Your objective ▸ Repeat the lines from the one containing "Tap the TUCSON Plug-in Hybrid title" through the end, both ends included, with nothing changed.

Records ▸

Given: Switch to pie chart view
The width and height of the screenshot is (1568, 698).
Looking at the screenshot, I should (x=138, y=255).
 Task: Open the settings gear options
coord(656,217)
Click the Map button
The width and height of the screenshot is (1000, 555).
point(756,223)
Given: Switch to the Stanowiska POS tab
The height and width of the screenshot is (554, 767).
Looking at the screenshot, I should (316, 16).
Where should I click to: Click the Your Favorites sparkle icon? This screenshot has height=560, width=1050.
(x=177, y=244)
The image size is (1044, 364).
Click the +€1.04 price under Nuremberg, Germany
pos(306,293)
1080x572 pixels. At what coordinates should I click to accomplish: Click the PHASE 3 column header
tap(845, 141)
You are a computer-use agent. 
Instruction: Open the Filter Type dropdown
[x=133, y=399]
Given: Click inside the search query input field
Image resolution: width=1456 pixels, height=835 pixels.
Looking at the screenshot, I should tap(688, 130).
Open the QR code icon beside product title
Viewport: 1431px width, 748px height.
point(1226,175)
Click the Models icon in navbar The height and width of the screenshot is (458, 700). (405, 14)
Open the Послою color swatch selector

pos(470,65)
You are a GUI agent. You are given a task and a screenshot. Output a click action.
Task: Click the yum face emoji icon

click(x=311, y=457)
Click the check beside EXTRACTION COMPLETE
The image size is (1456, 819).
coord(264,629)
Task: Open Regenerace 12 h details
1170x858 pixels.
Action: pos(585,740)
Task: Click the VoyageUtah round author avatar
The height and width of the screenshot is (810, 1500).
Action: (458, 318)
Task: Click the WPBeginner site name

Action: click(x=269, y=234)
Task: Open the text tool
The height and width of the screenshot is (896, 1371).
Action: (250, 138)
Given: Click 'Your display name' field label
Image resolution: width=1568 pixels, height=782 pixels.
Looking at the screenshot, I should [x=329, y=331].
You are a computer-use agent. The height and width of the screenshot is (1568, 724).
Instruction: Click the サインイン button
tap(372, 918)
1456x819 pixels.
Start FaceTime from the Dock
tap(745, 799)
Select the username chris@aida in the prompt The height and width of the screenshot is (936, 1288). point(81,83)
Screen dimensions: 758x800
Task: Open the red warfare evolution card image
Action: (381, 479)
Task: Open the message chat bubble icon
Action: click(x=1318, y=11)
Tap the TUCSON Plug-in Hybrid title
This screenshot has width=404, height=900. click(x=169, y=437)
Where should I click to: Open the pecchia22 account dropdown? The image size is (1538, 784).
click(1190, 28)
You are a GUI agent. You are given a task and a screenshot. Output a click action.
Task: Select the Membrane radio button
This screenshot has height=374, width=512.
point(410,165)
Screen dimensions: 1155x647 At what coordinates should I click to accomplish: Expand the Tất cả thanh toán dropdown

Reply ▸
Tap the TUCSON Plug-in Hybrid title
This screenshot has width=404, height=900. click(x=169, y=437)
Where should I click to: Open the pecchia22 account dropdown? The image size is (1538, 784).
click(1190, 28)
You are a GUI agent. You are given a task and a screenshot. Output a click action.
Task: Select the Membrane radio button
This screenshot has height=374, width=512.
point(410,165)
Screen dimensions: 1155x647 At what coordinates should I click to accomplish: Expand the Tất cả thanh toán dropdown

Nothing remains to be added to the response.